EXERCISE GOAL:
Copy out word for word the lines of material below, starting at the line that contains "Open the Snapshot dropdown menu" and ending at the line that contains "tap(328, 352)", with both of those lines included.

# Start of RECORDS TO PROCESS

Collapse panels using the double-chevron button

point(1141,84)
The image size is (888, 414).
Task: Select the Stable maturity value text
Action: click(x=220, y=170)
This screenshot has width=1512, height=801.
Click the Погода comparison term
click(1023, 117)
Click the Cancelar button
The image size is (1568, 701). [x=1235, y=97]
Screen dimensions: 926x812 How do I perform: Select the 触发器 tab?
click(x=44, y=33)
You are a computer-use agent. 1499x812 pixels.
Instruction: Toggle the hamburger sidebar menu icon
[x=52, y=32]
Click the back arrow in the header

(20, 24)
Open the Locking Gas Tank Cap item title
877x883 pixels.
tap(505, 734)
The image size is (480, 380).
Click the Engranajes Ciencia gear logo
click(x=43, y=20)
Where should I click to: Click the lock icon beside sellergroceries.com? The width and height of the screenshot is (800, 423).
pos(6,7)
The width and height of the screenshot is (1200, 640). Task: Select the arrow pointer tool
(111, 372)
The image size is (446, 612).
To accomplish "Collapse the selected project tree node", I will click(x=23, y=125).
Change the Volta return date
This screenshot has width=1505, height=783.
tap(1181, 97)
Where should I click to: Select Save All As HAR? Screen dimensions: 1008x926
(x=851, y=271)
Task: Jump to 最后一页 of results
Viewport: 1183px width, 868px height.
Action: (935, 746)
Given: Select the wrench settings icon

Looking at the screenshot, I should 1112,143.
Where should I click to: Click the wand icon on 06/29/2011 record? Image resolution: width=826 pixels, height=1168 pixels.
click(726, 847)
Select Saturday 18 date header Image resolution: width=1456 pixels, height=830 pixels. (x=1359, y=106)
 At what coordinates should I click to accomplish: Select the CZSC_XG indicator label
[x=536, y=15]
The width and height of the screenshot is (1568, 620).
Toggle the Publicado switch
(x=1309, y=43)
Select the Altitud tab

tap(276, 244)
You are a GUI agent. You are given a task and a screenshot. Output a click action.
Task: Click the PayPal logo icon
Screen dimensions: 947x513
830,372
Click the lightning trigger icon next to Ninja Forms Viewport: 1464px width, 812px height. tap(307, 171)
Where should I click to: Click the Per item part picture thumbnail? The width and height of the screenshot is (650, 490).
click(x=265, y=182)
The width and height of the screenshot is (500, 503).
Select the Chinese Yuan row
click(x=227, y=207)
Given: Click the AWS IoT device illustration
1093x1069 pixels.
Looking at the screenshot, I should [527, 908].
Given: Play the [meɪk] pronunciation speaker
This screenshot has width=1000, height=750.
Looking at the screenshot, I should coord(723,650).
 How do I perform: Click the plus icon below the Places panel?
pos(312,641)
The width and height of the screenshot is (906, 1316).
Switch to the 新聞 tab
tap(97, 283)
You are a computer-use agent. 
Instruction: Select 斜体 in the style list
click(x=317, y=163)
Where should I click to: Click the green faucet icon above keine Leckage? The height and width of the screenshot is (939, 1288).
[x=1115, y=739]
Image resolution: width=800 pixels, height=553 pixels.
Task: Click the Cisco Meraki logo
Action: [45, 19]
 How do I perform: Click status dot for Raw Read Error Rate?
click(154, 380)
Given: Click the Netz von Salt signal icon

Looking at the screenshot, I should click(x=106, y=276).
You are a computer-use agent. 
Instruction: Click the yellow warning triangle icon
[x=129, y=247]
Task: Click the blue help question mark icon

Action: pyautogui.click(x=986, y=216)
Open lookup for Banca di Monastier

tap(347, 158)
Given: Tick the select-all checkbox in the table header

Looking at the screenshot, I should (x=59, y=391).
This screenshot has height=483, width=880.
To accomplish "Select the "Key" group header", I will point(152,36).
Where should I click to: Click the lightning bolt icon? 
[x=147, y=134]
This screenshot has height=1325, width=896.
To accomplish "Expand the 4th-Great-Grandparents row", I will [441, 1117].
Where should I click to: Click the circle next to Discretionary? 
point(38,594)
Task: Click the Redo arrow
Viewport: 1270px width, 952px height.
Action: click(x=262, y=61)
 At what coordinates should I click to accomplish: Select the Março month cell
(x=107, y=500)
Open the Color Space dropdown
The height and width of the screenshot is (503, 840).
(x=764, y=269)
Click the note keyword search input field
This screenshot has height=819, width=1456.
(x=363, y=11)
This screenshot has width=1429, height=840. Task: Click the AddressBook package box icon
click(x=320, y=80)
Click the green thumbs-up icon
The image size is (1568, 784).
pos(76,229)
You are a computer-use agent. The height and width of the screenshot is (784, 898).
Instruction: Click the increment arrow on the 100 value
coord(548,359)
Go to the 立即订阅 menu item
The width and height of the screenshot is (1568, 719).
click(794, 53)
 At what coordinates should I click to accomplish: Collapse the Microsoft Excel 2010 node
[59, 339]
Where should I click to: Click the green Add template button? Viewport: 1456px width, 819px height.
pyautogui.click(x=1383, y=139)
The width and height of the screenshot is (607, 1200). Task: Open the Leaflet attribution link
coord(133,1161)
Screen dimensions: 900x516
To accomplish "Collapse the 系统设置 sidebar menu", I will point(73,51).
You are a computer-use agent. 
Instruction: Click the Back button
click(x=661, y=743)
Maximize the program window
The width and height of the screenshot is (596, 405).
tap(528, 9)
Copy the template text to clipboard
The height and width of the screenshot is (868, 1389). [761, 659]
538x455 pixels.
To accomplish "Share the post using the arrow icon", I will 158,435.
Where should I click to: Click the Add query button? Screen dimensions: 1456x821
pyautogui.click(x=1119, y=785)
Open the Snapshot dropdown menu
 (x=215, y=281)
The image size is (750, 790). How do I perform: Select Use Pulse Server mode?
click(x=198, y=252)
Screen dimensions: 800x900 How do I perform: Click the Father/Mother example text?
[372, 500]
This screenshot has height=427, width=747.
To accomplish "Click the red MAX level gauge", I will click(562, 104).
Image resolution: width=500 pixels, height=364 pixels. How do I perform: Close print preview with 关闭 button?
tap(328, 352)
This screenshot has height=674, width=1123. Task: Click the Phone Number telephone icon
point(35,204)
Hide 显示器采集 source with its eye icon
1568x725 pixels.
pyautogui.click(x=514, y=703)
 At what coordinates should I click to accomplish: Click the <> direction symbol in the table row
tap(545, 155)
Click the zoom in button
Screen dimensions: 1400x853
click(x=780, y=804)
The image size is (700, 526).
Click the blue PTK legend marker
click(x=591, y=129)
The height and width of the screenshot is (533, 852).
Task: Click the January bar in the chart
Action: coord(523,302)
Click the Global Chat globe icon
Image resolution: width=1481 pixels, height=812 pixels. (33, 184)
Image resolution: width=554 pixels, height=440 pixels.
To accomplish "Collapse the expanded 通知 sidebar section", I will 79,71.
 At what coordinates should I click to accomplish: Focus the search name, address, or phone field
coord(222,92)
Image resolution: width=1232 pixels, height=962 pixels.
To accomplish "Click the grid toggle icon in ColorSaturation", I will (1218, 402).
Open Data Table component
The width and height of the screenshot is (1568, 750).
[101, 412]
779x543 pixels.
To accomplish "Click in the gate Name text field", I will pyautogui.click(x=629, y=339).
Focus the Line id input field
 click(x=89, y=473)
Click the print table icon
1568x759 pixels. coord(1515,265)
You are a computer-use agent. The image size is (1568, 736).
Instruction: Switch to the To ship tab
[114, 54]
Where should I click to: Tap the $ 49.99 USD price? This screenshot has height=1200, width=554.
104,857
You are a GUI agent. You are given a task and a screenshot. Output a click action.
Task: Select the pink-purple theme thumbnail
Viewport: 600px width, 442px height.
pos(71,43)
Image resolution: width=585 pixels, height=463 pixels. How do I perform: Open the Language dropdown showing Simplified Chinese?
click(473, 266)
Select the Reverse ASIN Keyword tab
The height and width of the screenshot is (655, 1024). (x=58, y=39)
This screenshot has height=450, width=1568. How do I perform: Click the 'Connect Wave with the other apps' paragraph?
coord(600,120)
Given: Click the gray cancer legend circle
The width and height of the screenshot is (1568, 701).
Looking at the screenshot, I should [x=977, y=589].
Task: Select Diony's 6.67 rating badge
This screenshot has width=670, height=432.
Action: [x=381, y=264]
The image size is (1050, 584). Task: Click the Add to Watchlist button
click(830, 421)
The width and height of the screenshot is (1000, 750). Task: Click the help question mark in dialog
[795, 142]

# End of RECORDS TO PROCESS

ANSWER:
Open the Snapshot dropdown menu
 (x=215, y=281)
The image size is (750, 790). How do I perform: Select Use Pulse Server mode?
click(x=198, y=252)
Screen dimensions: 800x900 How do I perform: Click the Father/Mother example text?
[372, 500]
This screenshot has height=427, width=747.
To accomplish "Click the red MAX level gauge", I will click(562, 104).
Image resolution: width=500 pixels, height=364 pixels. How do I perform: Close print preview with 关闭 button?
tap(328, 352)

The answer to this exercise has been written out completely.